ACTIVITY - The records below must be reproduced exactly, excluding any pictures.

*** DATASET Section Begins ***

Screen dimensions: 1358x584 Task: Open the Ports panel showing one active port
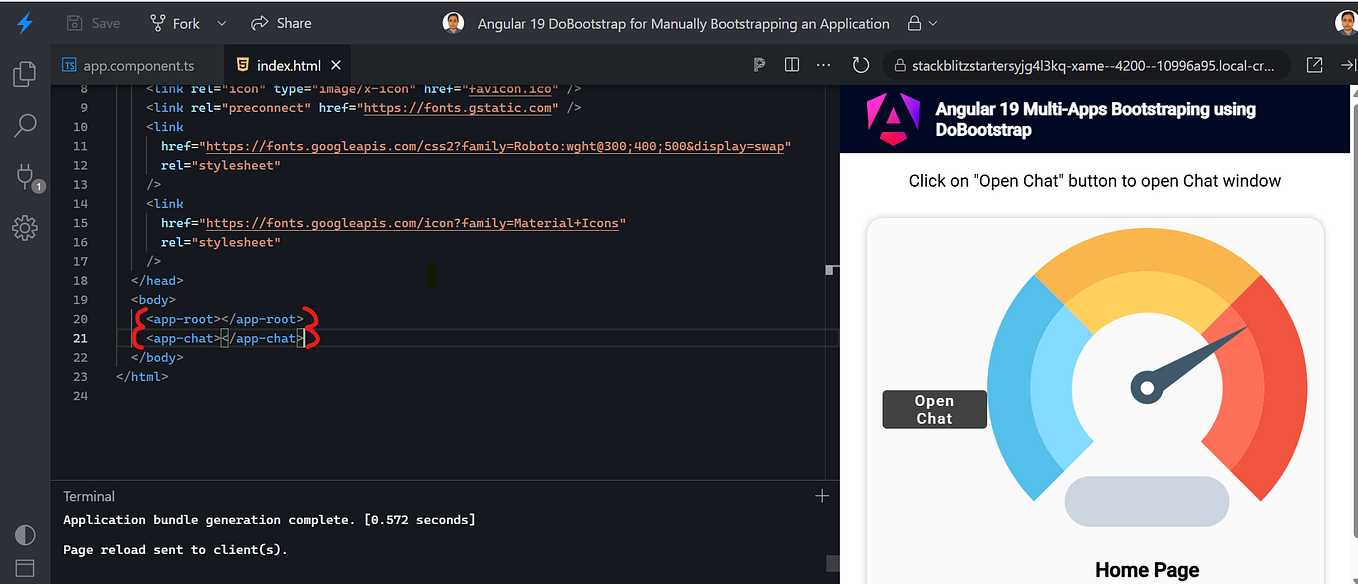coord(24,177)
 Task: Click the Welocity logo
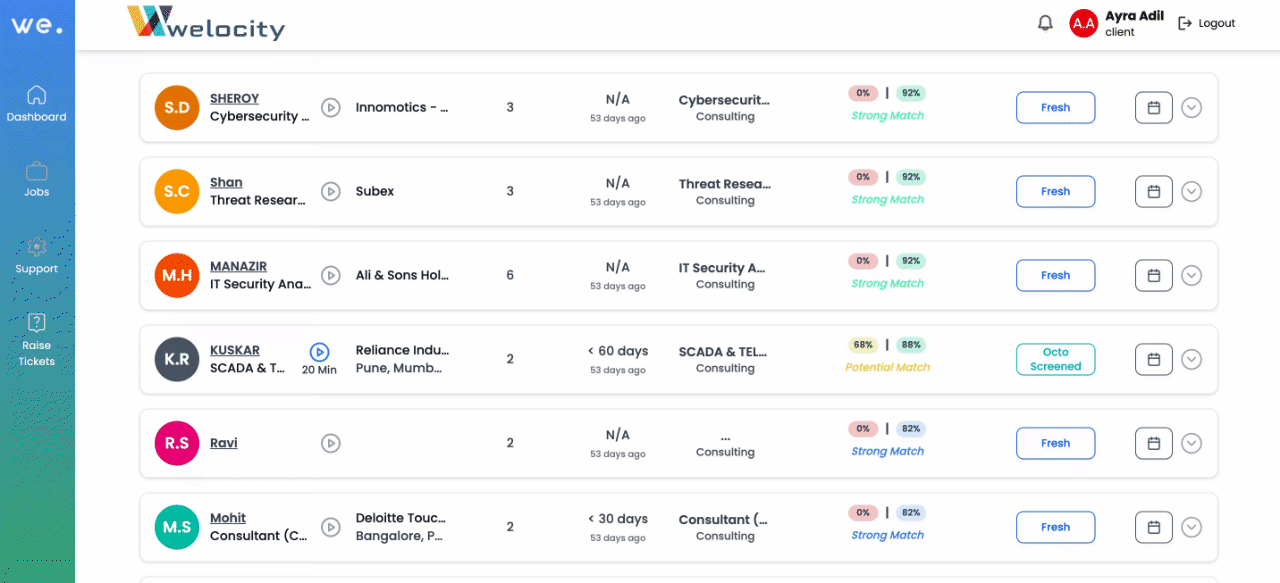[206, 23]
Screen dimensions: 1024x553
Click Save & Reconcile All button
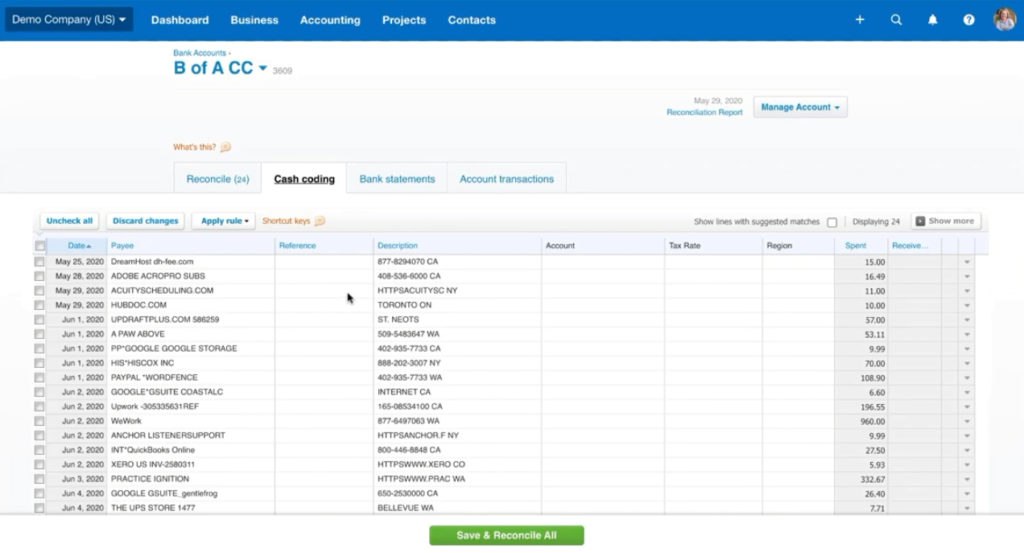coord(506,535)
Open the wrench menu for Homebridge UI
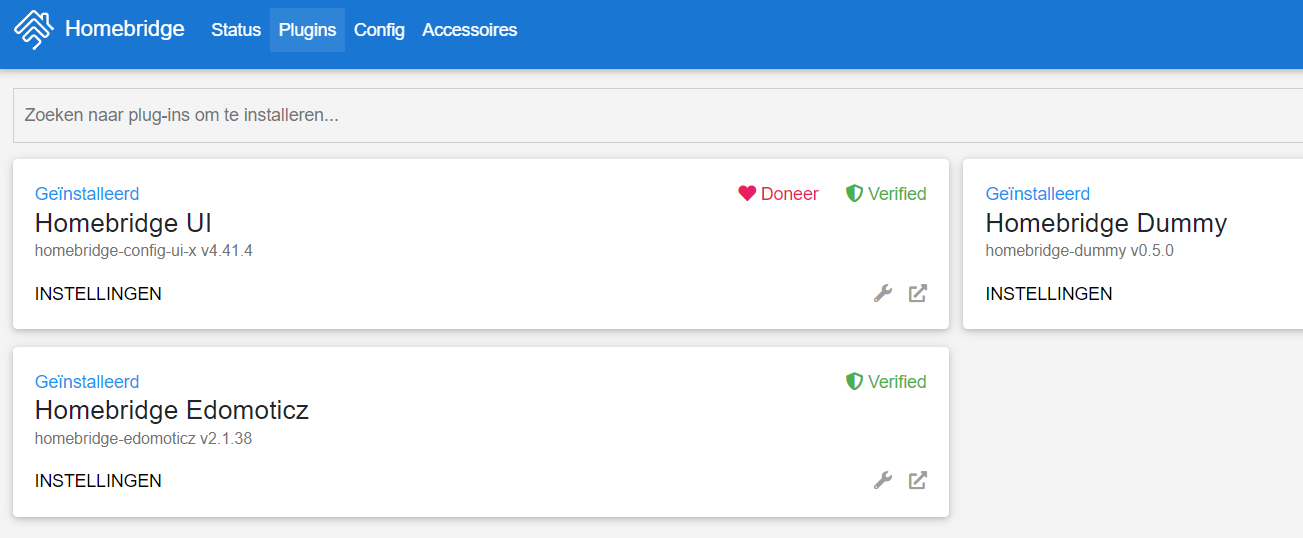Viewport: 1303px width, 538px height. click(x=882, y=293)
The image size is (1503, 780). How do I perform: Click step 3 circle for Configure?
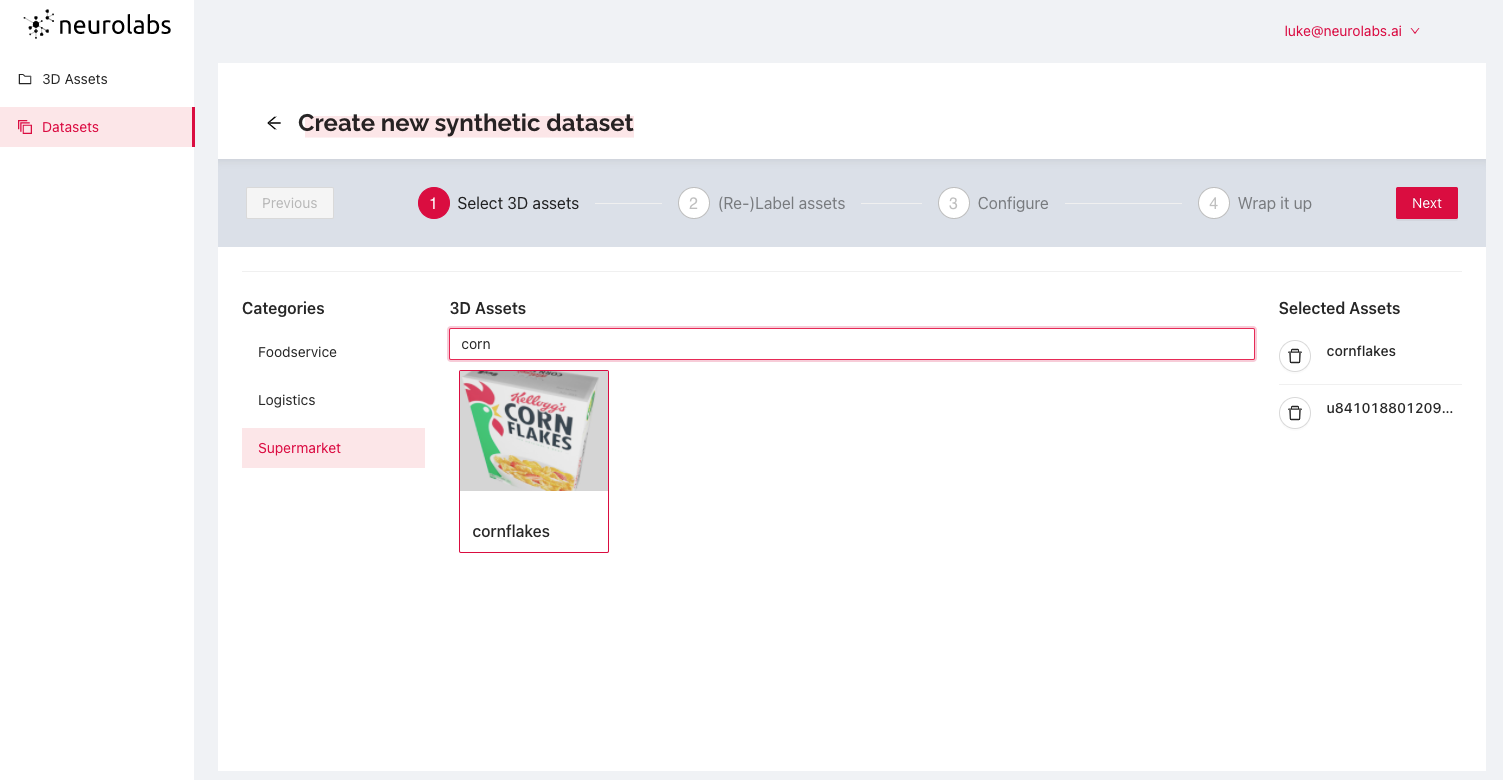954,203
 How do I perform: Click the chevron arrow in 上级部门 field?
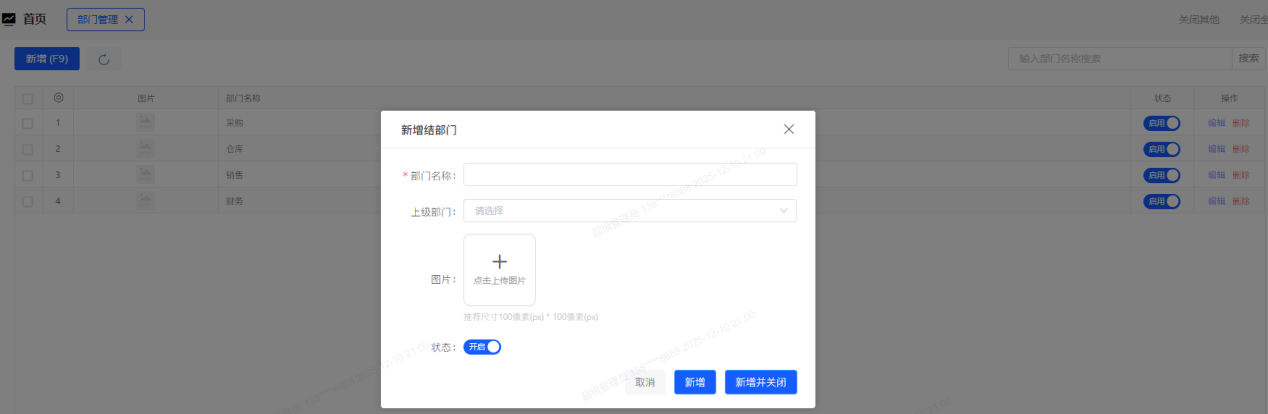783,211
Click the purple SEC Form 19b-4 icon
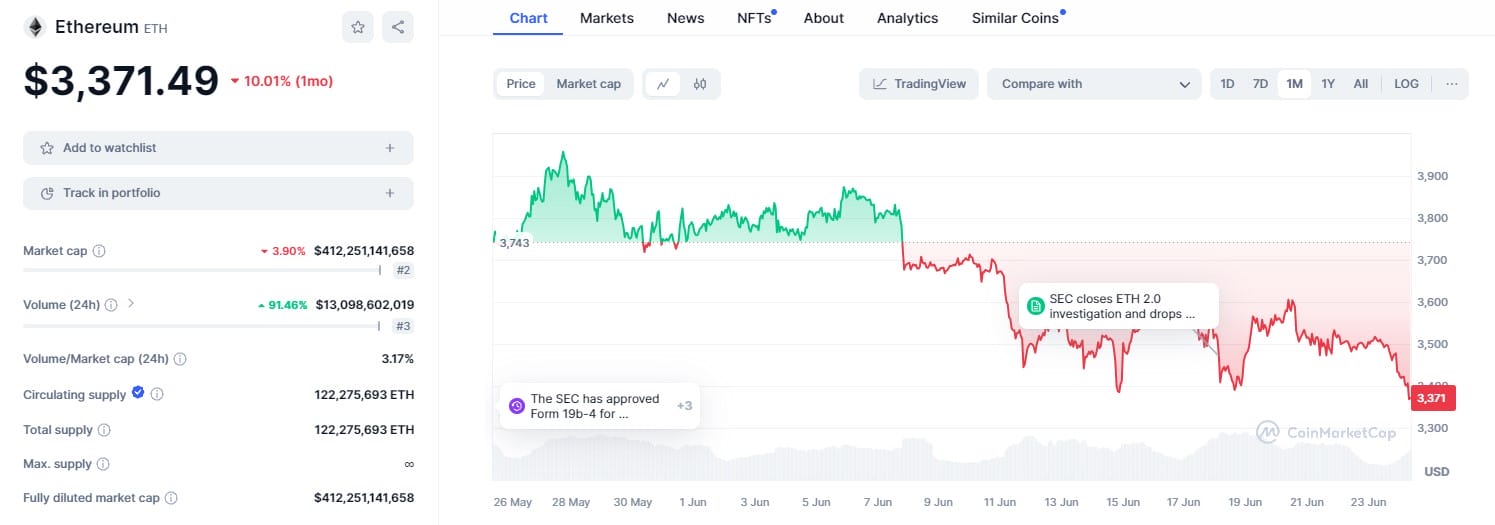Image resolution: width=1495 pixels, height=525 pixels. click(517, 405)
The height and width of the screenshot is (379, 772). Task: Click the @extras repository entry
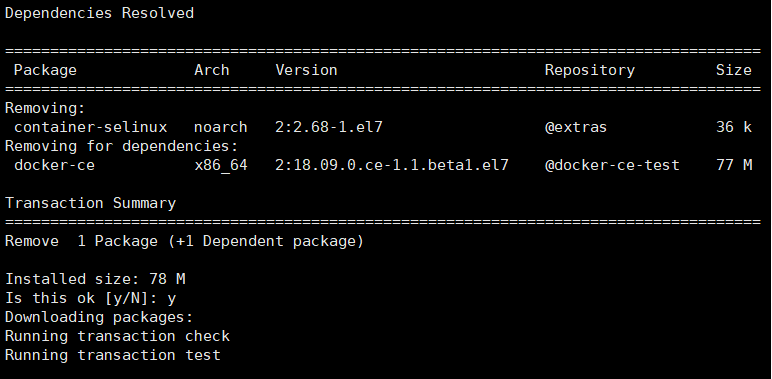[576, 127]
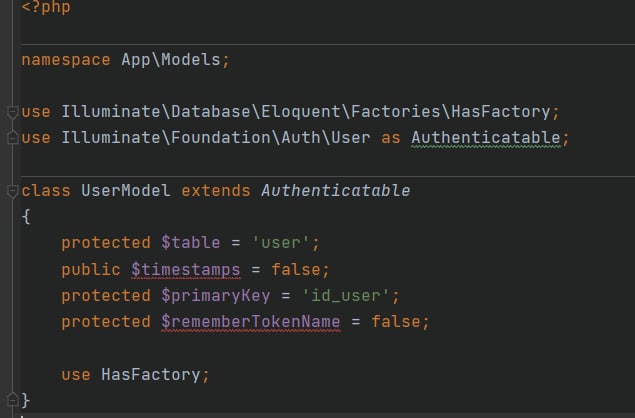The width and height of the screenshot is (635, 418).
Task: Click the extends keyword
Action: [x=216, y=190]
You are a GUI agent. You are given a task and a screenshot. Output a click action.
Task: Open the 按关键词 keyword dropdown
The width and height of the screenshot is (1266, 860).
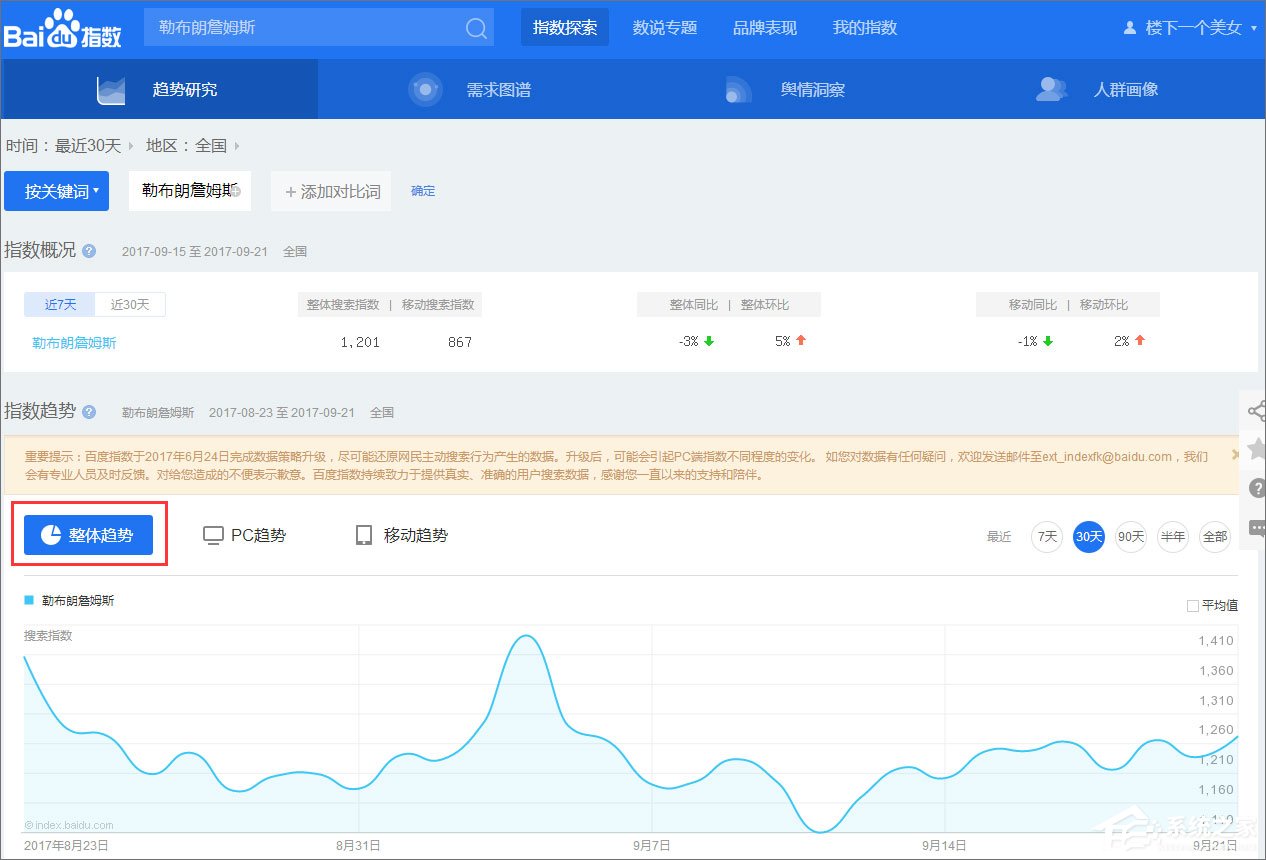tap(57, 191)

*** DATASET Section Ends ***

EXERCISE RESULT -
Screen dimensions: 1358x584 Task: Open the Ports panel showing one active port
coord(24,177)
 Task: Click the Welocity logo
[206, 23]
Screen dimensions: 1024x553
Click Save & Reconcile All button
coord(506,535)
Open the wrench menu for Homebridge UI
Viewport: 1303px width, 538px height. click(x=882, y=293)
The image size is (1503, 780). How do I perform: Click step 3 circle for Configure?
954,203
 How do I perform: Click the chevron arrow in 上级部门 field?
783,211
Click the purple SEC Form 19b-4 icon
Image resolution: width=1495 pixels, height=525 pixels. click(517, 405)
The height and width of the screenshot is (379, 772). Task: Click the @extras repository entry
[576, 127]
The width and height of the screenshot is (635, 418).
Task: Click the extends keyword
Action: [x=216, y=190]
You are a GUI agent. You are given a task and a screenshot. Output a click action.
Task: Open the 按关键词 keyword dropdown
The width and height of the screenshot is (1266, 860).
tap(57, 191)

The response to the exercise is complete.